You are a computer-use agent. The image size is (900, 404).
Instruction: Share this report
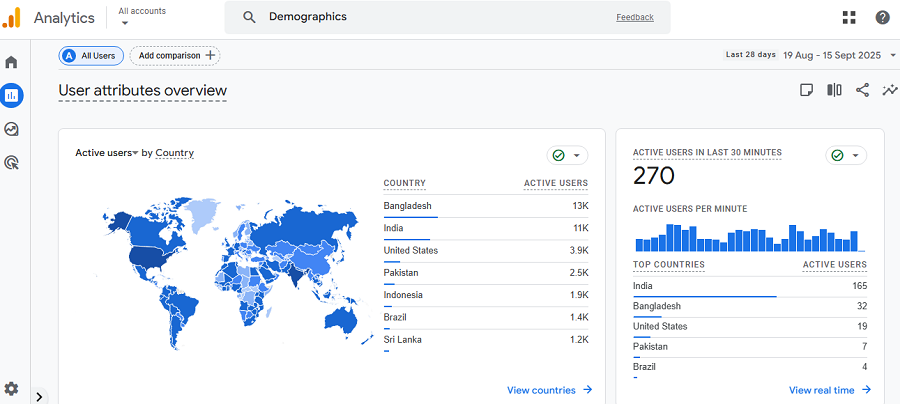[862, 91]

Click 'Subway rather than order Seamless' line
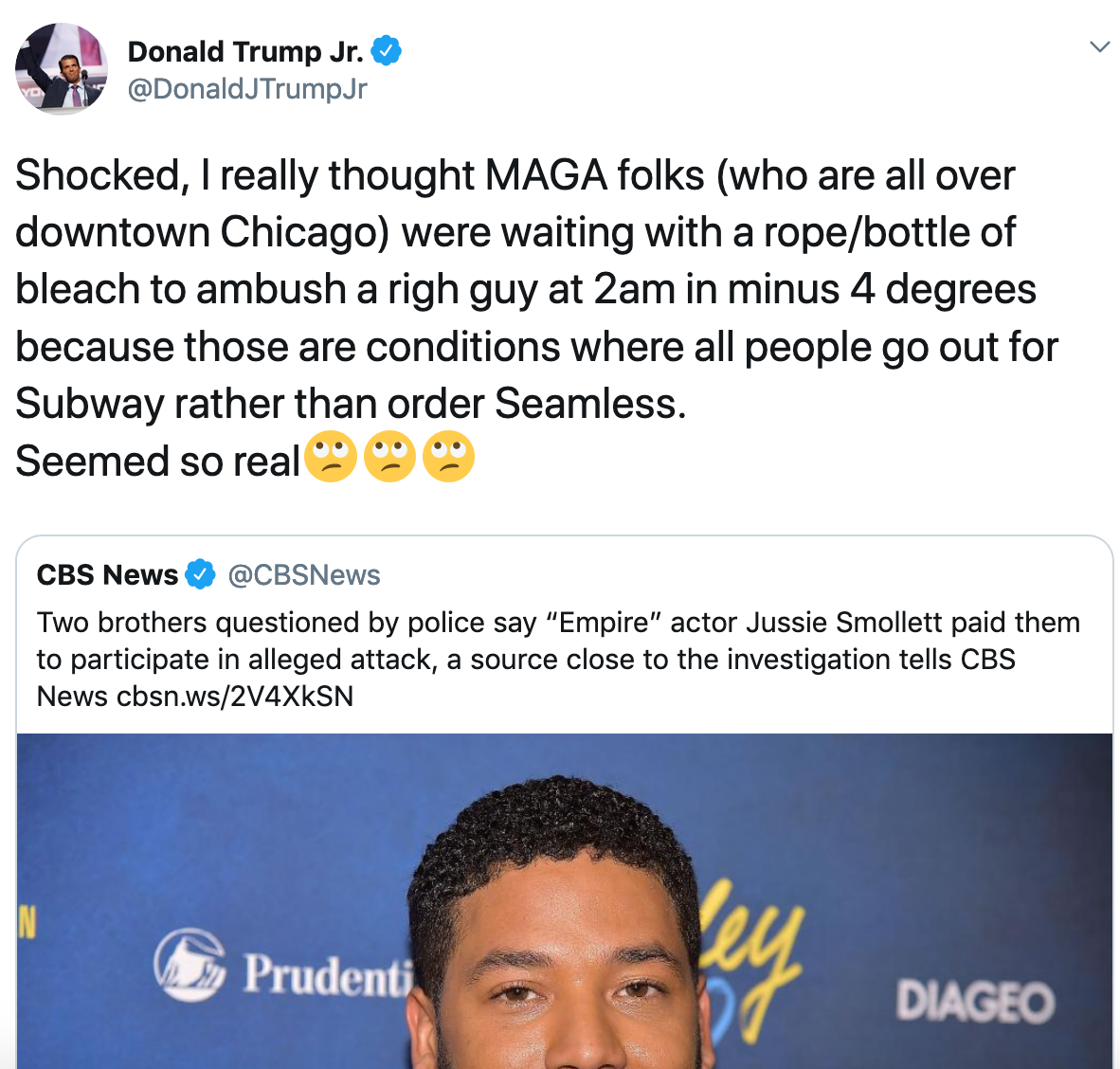pos(351,404)

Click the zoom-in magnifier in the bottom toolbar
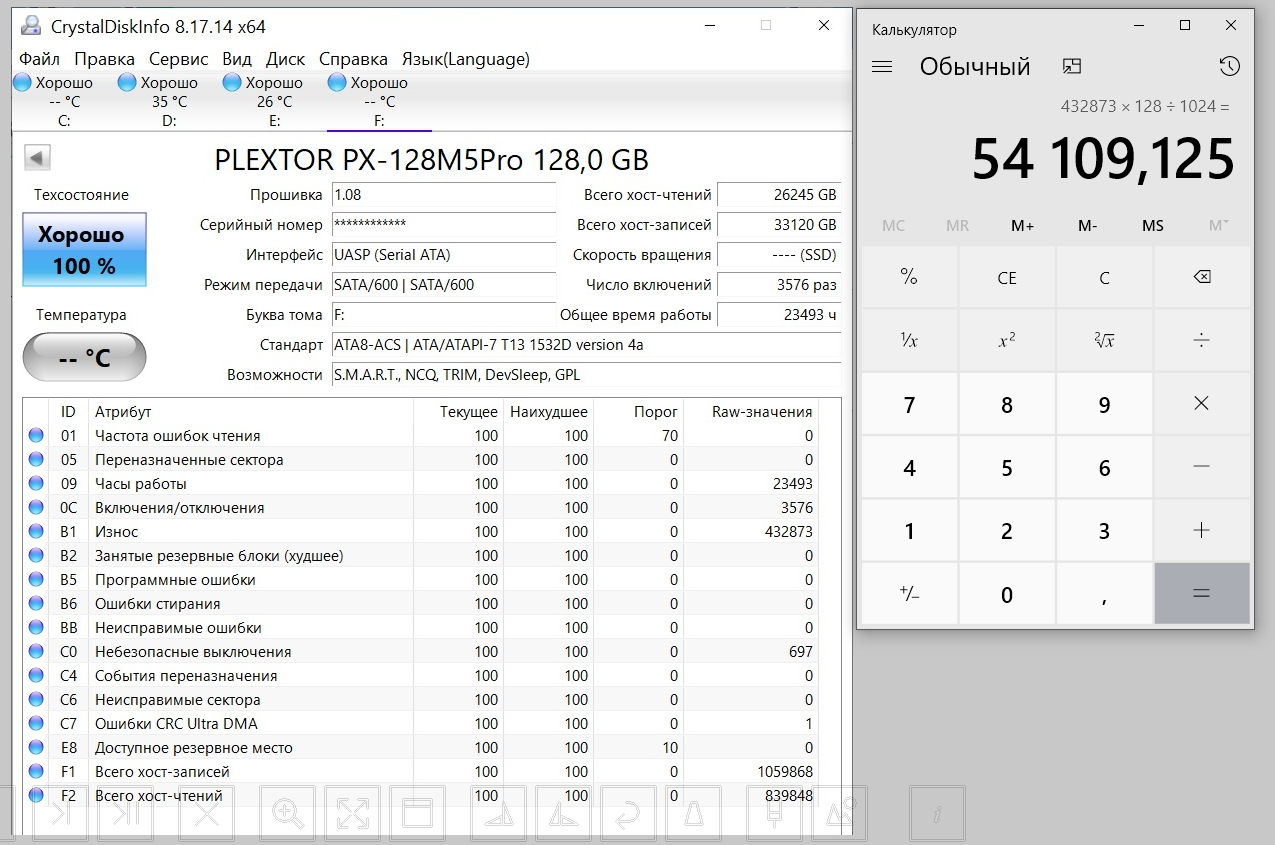(288, 813)
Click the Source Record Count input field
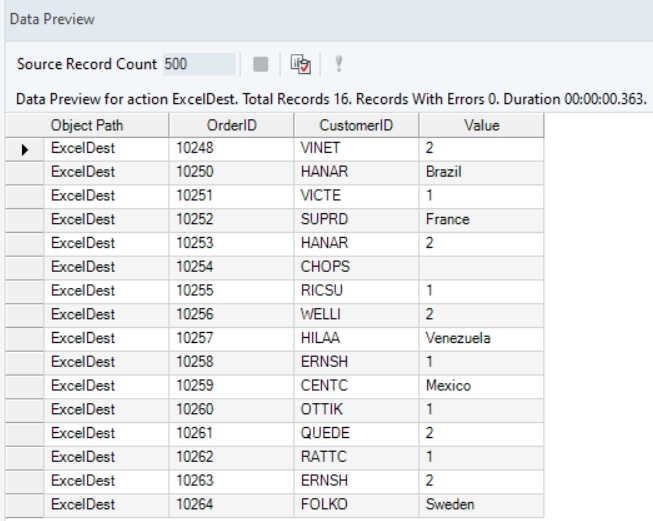The height and width of the screenshot is (521, 653). coord(201,65)
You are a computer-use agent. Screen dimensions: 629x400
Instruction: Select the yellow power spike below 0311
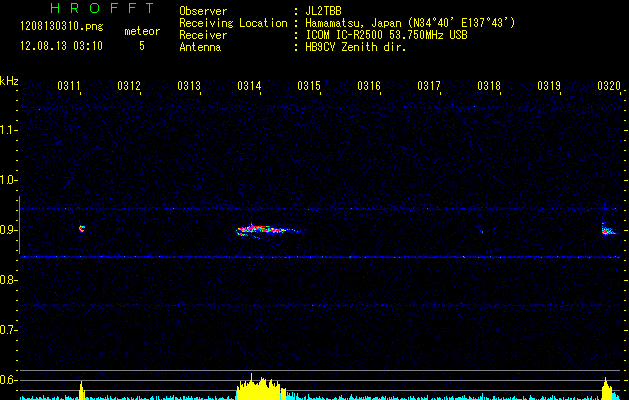[x=82, y=390]
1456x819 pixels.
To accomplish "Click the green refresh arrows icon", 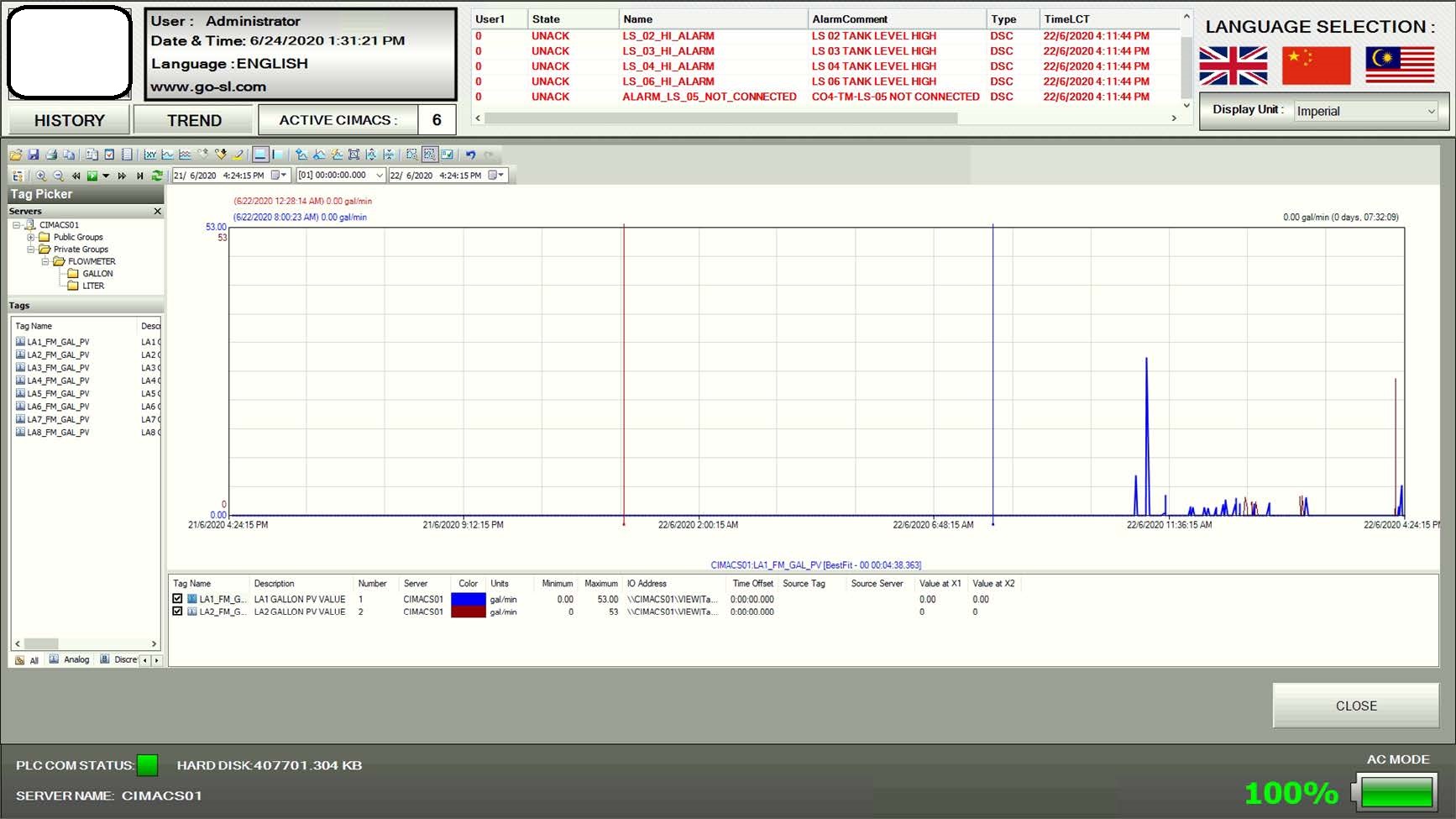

DO THIS - Format the lines above as a JSON list of strings, one string per line, leaving out blank lines and the pictures.

EXERCISE RESULT -
[
  "You are a computer-use agent. The image size is (900, 404).",
  "Instruction: Share this report",
  "[862, 91]",
  "Click 'Subway rather than order Seamless' line",
  "pos(351,404)",
  "Click the zoom-in magnifier in the bottom toolbar",
  "(288, 813)",
  "Click the Source Record Count input field",
  "The height and width of the screenshot is (521, 653). coord(201,65)",
  "You are a computer-use agent. Screen dimensions: 629x400",
  "Instruction: Select the yellow power spike below 0311",
  "[x=82, y=390]",
  "1456x819 pixels.",
  "To accomplish \"Click the green refresh arrows icon\", "
]